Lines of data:
╔══

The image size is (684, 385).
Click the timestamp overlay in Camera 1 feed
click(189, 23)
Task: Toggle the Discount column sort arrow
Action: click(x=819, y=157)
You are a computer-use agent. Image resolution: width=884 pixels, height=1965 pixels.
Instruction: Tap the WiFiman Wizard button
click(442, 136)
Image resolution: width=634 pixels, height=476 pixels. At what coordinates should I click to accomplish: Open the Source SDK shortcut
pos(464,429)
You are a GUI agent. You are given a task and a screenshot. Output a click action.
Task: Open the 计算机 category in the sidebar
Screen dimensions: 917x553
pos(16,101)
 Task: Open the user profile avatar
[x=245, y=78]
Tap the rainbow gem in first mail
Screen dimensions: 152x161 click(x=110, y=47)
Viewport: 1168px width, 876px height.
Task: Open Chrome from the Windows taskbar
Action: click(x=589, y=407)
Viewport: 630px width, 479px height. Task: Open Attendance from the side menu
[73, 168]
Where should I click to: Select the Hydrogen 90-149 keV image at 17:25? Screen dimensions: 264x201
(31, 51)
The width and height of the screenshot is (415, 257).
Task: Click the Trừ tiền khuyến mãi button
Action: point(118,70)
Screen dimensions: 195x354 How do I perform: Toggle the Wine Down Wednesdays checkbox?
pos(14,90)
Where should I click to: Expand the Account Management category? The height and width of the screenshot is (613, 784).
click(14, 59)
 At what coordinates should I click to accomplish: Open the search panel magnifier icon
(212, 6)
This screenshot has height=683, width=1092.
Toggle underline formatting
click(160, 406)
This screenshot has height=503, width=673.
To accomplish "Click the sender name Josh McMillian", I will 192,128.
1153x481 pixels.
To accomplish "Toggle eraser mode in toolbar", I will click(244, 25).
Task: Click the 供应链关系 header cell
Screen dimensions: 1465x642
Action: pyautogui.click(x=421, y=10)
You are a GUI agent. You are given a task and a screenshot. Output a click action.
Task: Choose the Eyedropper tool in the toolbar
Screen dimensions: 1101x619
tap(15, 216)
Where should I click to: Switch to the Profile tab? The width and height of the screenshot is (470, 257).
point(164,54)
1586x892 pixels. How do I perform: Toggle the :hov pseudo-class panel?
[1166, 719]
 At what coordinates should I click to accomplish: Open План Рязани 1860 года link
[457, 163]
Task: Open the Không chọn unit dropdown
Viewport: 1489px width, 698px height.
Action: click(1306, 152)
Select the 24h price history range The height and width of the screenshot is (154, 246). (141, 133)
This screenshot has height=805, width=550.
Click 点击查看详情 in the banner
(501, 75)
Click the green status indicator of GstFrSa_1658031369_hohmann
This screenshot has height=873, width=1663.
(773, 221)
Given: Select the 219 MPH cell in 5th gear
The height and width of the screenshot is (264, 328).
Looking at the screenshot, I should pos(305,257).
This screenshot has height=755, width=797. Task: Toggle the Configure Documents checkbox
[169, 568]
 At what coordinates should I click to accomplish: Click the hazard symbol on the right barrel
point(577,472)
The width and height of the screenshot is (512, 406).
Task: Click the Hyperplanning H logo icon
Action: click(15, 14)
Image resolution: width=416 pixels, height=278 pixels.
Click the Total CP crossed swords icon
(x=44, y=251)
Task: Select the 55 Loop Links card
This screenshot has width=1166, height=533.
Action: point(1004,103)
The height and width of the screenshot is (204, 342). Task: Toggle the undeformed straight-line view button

╚══

● WORK TO DO
Switch "WiFiman Wizard" to "WiFiman Scanner" in the stretch from the start of the material through the line containing "click(442, 136)", and give back that stretch with everything else left as is.

● REPLY
The image size is (684, 385).
Click the timestamp overlay in Camera 1 feed
click(189, 23)
Task: Toggle the Discount column sort arrow
Action: click(x=819, y=157)
You are a computer-use agent. Image resolution: width=884 pixels, height=1965 pixels.
Instruction: Tap the WiFiman Scanner button
click(442, 136)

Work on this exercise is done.